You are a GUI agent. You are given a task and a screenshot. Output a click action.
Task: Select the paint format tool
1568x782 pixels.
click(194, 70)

☆ ☆ ☆ ☆ ☆ ☆ ☆

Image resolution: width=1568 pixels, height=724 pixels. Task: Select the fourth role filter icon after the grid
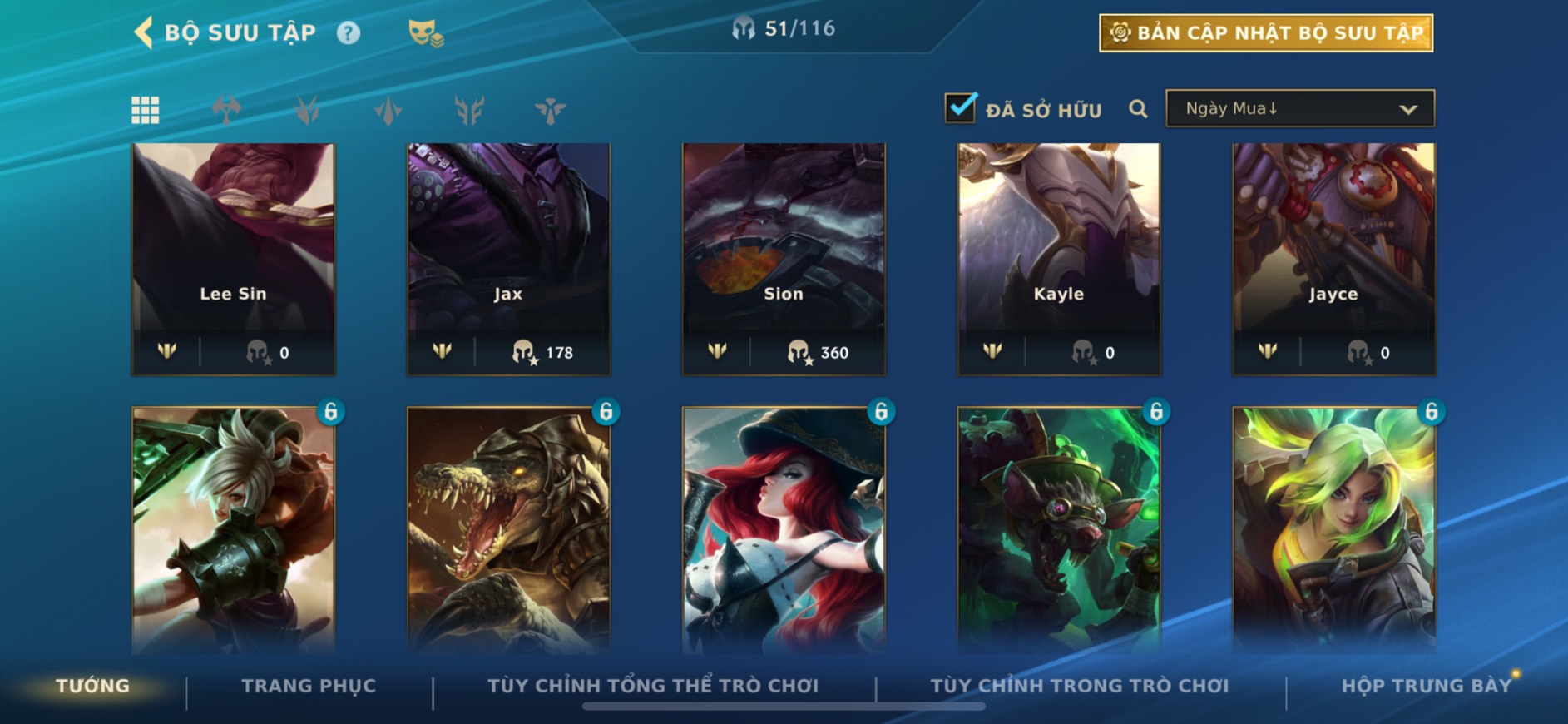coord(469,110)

☆ ☆ ☆ ☆ ☆ ☆ ☆

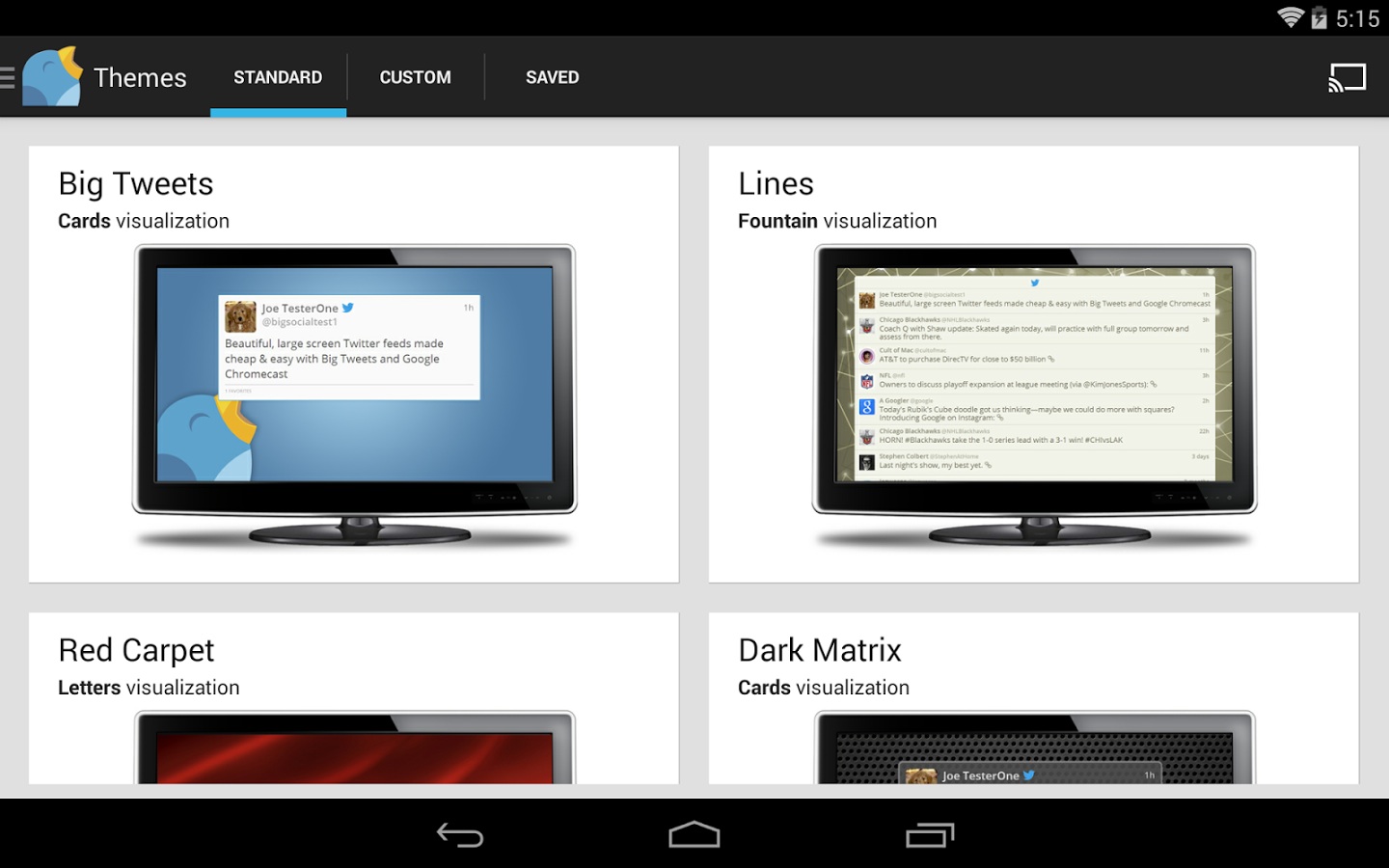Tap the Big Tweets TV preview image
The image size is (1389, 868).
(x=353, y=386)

☆ ☆ ☆ ☆ ☆ ☆ ☆

• [Written task]:
Return the lines between the one holding "You are a GUI" and the one holding "click(194, 70)", inclusive, reproduced character for character.

• [Answer for the task]:
You are a GUI agent. You are given a task and a screenshot. Output a click action.
Task: Select the paint format tool
1568x782 pixels.
click(194, 70)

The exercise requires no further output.